• **TASK DETAILS**
The answer must be a single number: how many lines in the entries hold the string "heart".

START WORKING DATA

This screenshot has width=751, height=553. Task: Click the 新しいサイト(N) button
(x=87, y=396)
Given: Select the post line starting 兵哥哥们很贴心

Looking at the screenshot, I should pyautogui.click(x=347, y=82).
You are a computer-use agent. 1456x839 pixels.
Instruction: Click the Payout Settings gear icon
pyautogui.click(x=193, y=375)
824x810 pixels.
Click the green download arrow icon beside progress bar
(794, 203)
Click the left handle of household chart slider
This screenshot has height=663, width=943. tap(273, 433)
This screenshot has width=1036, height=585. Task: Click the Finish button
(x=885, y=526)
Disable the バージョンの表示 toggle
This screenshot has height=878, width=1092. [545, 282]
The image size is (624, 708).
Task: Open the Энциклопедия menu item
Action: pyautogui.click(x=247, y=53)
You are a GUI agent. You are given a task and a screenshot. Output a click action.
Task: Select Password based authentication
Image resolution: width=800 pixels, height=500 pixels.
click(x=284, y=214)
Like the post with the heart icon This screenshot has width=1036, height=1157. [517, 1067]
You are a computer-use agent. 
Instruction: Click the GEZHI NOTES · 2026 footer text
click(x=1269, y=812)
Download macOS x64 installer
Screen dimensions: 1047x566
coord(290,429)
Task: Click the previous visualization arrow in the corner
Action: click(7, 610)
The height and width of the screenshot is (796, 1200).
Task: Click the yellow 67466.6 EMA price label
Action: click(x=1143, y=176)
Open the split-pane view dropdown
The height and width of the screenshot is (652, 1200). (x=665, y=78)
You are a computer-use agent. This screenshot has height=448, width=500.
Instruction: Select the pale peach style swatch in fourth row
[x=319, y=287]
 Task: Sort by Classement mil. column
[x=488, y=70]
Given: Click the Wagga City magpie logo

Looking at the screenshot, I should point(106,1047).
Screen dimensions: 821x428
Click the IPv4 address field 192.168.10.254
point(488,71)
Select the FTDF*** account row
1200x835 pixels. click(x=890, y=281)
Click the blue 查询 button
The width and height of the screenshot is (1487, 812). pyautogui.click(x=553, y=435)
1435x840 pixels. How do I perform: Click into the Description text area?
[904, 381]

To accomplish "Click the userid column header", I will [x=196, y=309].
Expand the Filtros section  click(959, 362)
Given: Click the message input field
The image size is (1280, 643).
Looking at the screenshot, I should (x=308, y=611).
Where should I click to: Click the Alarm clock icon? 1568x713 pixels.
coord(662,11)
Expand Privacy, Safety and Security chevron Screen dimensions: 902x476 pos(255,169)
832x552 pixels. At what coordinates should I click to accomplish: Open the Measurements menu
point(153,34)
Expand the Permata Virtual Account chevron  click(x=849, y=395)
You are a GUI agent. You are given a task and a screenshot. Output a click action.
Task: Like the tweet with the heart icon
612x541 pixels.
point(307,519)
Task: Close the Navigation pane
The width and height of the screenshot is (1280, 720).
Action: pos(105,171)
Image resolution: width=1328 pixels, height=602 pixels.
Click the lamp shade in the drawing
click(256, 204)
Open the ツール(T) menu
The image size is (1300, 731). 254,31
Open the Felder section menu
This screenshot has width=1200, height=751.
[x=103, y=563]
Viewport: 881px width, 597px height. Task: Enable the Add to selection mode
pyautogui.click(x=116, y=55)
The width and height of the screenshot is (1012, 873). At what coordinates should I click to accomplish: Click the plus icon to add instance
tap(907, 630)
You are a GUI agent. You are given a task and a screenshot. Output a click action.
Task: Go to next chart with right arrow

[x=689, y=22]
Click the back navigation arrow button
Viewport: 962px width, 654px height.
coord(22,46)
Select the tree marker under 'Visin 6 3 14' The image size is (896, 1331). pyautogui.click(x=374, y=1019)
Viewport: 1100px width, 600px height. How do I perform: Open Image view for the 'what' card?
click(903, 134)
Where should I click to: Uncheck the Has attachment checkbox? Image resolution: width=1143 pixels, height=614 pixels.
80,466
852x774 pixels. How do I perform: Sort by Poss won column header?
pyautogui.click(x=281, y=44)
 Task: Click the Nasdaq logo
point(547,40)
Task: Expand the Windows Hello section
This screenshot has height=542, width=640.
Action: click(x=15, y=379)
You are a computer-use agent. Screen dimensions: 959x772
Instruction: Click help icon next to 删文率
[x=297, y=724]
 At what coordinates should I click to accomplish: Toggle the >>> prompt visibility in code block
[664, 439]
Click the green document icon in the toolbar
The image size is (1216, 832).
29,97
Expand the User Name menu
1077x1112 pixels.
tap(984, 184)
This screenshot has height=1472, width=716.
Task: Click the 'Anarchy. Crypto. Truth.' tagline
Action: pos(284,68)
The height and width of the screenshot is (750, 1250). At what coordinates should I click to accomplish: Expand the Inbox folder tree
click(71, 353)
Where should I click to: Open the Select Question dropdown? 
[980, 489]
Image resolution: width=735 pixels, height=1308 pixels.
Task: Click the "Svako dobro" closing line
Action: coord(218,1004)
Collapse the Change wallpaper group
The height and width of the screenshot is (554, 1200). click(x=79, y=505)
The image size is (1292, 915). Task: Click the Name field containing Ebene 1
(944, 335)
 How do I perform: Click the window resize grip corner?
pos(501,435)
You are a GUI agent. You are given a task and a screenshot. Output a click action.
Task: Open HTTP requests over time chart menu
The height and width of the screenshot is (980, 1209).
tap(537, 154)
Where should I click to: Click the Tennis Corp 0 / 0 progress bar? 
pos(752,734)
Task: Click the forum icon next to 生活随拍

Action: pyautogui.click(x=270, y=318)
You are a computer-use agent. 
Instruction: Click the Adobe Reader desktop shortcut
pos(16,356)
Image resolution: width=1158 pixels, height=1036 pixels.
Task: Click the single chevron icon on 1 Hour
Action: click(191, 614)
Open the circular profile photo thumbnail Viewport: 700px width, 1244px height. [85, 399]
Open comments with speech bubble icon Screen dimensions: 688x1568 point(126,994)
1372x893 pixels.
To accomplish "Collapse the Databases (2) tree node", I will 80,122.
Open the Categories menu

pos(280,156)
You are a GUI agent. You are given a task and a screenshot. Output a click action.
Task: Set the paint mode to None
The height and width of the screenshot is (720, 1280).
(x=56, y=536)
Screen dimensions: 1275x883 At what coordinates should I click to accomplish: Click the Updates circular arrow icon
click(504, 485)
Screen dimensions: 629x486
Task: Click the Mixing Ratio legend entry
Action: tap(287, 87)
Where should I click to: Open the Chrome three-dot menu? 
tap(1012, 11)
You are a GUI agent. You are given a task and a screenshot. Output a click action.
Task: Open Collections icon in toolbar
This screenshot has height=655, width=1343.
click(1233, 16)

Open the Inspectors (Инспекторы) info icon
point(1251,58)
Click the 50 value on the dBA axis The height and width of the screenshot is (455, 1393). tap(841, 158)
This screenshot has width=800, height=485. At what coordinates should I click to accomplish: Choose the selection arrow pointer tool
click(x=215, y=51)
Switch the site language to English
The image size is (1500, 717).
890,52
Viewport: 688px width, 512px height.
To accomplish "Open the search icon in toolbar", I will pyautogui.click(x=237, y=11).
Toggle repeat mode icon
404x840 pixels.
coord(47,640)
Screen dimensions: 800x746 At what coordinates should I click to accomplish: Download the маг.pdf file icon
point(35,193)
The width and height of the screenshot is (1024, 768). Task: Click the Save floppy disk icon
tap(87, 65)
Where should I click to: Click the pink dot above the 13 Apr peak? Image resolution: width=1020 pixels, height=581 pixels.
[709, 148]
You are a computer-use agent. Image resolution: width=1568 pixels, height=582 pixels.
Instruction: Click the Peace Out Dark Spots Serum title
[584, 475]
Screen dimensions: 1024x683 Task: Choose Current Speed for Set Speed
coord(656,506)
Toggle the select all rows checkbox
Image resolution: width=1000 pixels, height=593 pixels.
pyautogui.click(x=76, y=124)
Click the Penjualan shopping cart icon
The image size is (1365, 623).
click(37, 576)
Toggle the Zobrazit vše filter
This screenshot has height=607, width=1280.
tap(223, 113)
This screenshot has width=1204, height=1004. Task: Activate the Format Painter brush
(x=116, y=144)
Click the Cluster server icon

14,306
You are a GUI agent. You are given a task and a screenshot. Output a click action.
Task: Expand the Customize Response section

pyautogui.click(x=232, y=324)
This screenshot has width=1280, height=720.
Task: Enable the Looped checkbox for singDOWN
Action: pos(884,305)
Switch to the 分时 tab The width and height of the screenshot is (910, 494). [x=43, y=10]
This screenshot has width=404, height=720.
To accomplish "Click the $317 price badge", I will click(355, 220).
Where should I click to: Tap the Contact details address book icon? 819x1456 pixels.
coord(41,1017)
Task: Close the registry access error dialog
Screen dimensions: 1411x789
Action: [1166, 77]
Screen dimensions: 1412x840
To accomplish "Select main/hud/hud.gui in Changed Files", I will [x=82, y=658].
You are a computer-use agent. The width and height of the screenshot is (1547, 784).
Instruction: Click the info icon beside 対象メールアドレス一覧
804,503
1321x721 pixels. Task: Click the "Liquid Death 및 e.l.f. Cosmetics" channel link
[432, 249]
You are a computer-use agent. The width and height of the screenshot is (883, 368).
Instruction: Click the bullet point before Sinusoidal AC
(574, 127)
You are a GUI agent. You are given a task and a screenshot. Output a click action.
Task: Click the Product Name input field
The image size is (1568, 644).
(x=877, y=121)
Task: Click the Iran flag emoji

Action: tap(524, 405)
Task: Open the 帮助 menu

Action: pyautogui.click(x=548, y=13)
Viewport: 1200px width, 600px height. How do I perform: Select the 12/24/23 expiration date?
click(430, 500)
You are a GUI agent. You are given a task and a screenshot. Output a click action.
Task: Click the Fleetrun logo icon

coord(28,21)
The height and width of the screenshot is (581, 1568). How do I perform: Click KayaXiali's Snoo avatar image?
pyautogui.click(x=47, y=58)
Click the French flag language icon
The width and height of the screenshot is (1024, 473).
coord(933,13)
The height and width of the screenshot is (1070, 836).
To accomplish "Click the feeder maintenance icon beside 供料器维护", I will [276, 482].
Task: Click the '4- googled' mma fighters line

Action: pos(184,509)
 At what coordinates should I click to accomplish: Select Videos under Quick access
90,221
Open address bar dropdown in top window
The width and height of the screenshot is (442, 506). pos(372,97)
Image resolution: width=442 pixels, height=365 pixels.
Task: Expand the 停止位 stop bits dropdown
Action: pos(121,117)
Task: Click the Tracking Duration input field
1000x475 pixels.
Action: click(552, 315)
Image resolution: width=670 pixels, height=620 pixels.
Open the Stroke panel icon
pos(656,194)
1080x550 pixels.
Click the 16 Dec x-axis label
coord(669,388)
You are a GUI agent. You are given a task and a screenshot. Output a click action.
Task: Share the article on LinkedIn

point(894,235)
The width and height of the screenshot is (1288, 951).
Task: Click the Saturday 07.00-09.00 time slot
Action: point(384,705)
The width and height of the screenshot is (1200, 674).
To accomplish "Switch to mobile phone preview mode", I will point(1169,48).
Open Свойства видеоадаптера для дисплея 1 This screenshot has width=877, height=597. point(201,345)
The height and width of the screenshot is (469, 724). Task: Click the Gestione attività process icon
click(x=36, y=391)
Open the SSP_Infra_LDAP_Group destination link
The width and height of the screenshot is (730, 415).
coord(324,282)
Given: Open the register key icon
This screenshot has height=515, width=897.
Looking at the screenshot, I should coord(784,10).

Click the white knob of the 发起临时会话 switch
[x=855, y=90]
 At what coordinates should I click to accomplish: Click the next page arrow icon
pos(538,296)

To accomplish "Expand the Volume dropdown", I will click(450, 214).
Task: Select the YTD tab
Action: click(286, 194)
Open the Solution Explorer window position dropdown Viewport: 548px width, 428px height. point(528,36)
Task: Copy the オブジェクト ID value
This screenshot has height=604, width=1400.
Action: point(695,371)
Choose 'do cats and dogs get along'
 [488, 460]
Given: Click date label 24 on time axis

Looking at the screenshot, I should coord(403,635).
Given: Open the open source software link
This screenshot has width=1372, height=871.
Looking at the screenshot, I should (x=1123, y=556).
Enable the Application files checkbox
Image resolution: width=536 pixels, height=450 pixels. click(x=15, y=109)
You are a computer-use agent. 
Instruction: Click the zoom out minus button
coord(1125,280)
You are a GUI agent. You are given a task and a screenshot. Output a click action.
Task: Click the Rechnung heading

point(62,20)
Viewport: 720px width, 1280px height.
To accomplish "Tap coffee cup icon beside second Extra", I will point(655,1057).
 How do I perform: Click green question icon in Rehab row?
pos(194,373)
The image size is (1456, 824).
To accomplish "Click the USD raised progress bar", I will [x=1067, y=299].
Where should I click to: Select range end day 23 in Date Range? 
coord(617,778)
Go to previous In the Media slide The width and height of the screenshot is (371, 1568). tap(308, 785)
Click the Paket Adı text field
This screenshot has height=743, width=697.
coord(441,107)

END WORKING DATA

• **RESPONSE**
2